When ol’ Pastor Meter (who used to scare the hell out of us, as was his goal) would hold his hands aloft and preach about God’s awesomeness, he was hip to Churchill’s words. If you want the truth, you better go to the source and read it for yourself.
But even then, some sources are (in an Orwellian by way of Steven Colbert sense) truthier than others.
In the history textbooks currently used in the Texas public school system, the impact of slavery has been, shall we say, de-emphasized. After all, this is the state where the slave owners “forgot” to tell their slaves they were free after the Civil War. In the same state the conservative Texas Board of Education recently banned the classic children’s book, Brown Bear, Brown Bear, What Do You See? on the grounds that the author may have also written a paper extolling Marxism.
It turned out to be two different people with the same name. But as the Texas ACLU has noted on their website:
This week, the Thomas B. Fordham Institute (an education think tank) released its State of State U.S. History Standards for 2011. How did Texas perform? Not well. The Fordham Institute concluded that Texas’ new Social Studies curriculum “combines a rigidly thematic and theory-based social studies structure with a politicized distortion of history. The result is both unwieldy and troubling, avoiding clear historical explanation while offering misrepresentations at every turn.

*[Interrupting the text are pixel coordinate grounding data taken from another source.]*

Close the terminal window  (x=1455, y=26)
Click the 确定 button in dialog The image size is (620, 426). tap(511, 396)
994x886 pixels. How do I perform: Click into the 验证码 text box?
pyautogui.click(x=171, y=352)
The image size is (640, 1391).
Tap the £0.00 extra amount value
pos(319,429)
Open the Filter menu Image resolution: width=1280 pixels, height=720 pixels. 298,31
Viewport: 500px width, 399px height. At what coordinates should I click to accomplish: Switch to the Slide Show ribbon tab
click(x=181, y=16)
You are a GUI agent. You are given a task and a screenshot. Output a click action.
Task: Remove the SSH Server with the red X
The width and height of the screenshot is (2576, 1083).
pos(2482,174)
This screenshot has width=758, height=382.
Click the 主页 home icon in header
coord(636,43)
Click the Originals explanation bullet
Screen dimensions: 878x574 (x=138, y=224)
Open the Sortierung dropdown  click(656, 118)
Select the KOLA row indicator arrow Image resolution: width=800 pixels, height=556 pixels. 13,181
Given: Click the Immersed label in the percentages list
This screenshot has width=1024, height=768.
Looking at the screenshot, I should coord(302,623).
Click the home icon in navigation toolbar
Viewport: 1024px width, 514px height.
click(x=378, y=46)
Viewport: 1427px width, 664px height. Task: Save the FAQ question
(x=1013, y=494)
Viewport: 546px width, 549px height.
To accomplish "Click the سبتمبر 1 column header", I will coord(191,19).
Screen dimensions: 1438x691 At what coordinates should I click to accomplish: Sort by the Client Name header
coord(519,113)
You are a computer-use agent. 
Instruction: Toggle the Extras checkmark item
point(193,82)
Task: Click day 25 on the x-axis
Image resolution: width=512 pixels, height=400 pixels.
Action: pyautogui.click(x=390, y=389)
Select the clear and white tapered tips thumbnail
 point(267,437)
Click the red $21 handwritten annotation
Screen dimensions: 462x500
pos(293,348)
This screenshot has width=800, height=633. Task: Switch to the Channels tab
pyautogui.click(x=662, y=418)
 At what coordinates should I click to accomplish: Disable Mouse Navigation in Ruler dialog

As the ACLU of Texas documented last spring, Texas’ failing curriculum is the direct result of a process that allows members of the Texas State Board of Education to inject their personal political beliefs into the curriculum content.
I don’t actually know if the so-called authoritative textbooks in Texas have us living like the Flintstones, barbecuing dinosaur meat, and espousing the Creationist belief that civilization is only 6,000 years old. It sounds outlandish, but if that is what a child is being taught in the Texas school system –– maybe a child who lives in a home where reading isn’t encouraged –– then how do children learn the truth?
Or at least counter-viewpoints based on scientific research?
In Arizona the public schools banned Chicano studies last year. This initiative was particularly aimed at eliminating these programs in Tucson. Supporters of the action argued that the classes were designed only for students of a particular race and that they promote ethnic solidarity over community integration. According to the bill, “Public school pupils should be taught to treat and value each other as individuals and not be taught to resent or hate other races or classes of people.”
A recent audit performed by Cambium Learning, Inc., commissioned by the Arizona education officials to evaluate the now-banned programs states:
No observable evidence exists that instruction within Mexican American Studies Department promotes resentment towards a race or class of people. The auditors observed the opposite, as students are taught to be accepting of multiple ethnicities of people. MASD teachers are teaching Cesar Chavez alongside Martin Luther King, Jr. and Gandhi, all as peaceful protesters who sacrificed for people and ideas they believed in. Additionally, all ethnicities are welcomed into the program and these very students of multiple backgrounds are being inspired and taught in the same manner as Mexican American students. All evidence points to peace as the essence for program teachings. Resentment does not exist in the context of these courses.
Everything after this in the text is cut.